GUARANTY TRUST BANK PLC v. GINAL INDUSTRIES LTD & ANOR

(2019)LCN/12642(CA)

In The Court of Appeal of Nigeria

On Monday, the 4th day of February, 2019

CA/PH/348/2017

 

RATIO

COURT AND PROCEDURE: SUMMARY JUDGEMENT PROCEDURE

“Against this background, it is important to point out that the whole purpose of a summary Judgment procedure is meant to ensure justice to a plaintiff and minimize delay where there is no defence to a claim, and thus prevent the grave injustice that might occur through a protracted and frivolous litigation. The summary Judgment procedure is also intended to do justice to the parties by hearing their cases with dispatch, and like all Judgments on the merit, can only be set aside on account of substantive or procedural defect that renders the Judgment a nullity, e.g. failure of service, lack of jurisdiction etc. etc.; see UNITED BANK FOR AFRICA PLC VS JARGABA (2007) 11, NWLR (Pt. 1045) 247, UNIVERSITY OF BENIN VS KRAUS THOMPSON ORGANISATION LTD (2007) 14 NWLR (Pt.1055) 44 and Order 11 Rule 1 of the Rules of the High Court of Rivers State (Civil Procedure) Rules, 2010 “PER MOHAMMED MUSTAPHA, J.C.A.

 

 

JUSTICES

ALI ABUBAKAR BABANDI GUMEL Justice of The Court of Appeal of Nigeria

BITRUS GYARAZAMA SANGA Justice of The Court of Appeal of Nigeria

MOHAMMED MUSTAPHA Justice of The Court of Appeal of Nigeria

Between

GUARANTY TRUST BANK PLC Appellant(s)

AND

1. GINAL INDUSTRIES LTD
2. CHIEF NATHAN OBI
(Doing business under the name and style of Pivot continental Agency) Respondent(s)

 

MOHAMMED MUSTAPHA, J.C.A. (Delivering the Leading Judgment):

This is an Appeal against the Judgment of the High Court of Rivers State, delivered by Honorable Justice Teetito on the 22nd of October, 2013 in suit No PHC/839/2013.

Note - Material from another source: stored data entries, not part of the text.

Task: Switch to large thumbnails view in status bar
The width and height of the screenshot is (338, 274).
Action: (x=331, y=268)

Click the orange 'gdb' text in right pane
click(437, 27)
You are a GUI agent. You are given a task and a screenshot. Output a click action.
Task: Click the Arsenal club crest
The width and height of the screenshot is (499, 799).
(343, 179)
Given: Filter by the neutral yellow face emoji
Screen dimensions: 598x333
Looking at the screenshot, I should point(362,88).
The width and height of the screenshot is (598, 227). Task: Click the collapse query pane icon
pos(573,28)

Dissatisfied, the Appellant filed its Notice and the following Grounds of Appeal on the 29th of March, 2017, with Leave of Court pursuant to an Order of this Court granted on the 24th of March, 2017. See page 385 for the Notice and Grounds.

GROUNDS OF APPEAL
The Learned trial Judge erred in law when he entered final Judgment for the Respondents in respect for their claim of Excess Charges without receiving evidence on that claim and by relying solely on the written deposition of 2nd Claimant.

PARTICULARS OF ERROR
1. It is the law that since the Claimants decided to attach and rely on the Report form Dowse Consult Limited in proof of the alleged excess charges by the Appellant they ought to have called the evidence of Nwaogazi Robinson the person who prepared the report from Dowse Consult Limited or any other expert.

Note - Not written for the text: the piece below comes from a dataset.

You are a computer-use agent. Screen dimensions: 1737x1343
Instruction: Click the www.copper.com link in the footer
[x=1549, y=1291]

2. The mere fact that Exhibit A was attached to the said Affidavit was not ground for the Learned trial Judge to rely on the said Exhibit and use any material that came his way as if they were facts pleaded and evidence adduced in proof of those facts at the trial.

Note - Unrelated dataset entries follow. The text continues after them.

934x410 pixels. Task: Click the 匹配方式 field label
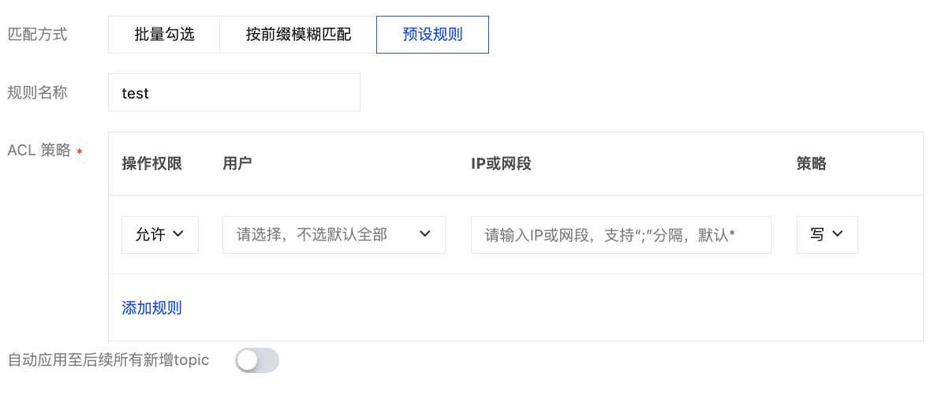coord(37,35)
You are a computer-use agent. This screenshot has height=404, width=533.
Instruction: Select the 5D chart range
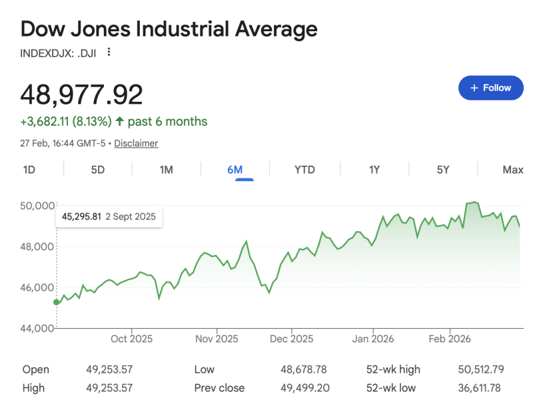[98, 170]
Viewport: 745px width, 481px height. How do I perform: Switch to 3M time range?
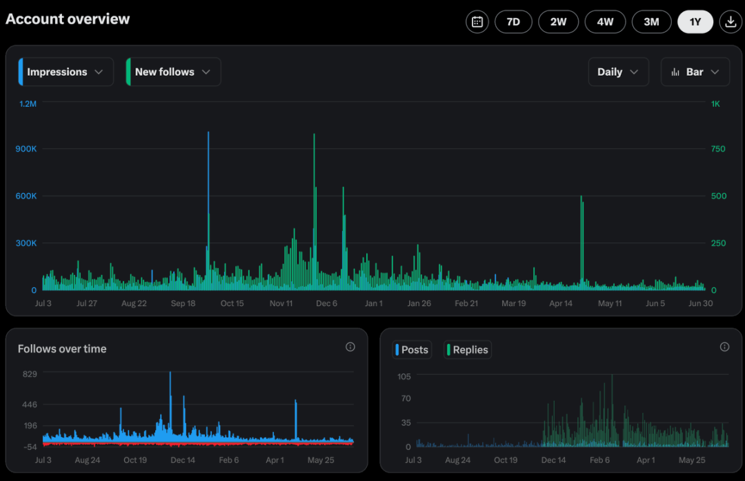coord(651,21)
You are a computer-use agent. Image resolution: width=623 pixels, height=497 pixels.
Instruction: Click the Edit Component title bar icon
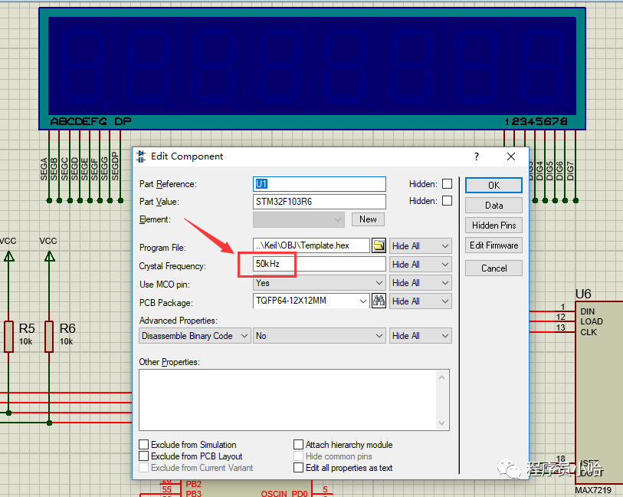click(x=141, y=156)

3. That before the opinion expressed in Exhibit A could become part of the evidence which the trial Court act upon and in the absence of the writer as a witness; such opinion must be put to another expert in the same field who is a witness in the case for his confirmation.

4. That the opinion expressed in Exhibit A can only properly become part of the evidence in the case where it is given through an expert and not the 2nd Claimant.

5. That further to paragraph 1-4 above, the trial Judge was in law not entitled to consider the said report and hold that the Defendant had no defense to the claim.

GROUND TWO:
The Learned trial Judge erred in law when he held that the Judgment pursuant to the Application for summary Judgment brought pursuant to Order 11 of the Rivers State High Court (Civil Procedure) Rules 2010 was a final Judgment and could only be set aside by an Appellant Court.

PARTICULARS OF ERROR
1. The summary Judgment was entered by the Learned trial Judge on the Application of the Claimant without the Defendant filing a Statement of defense.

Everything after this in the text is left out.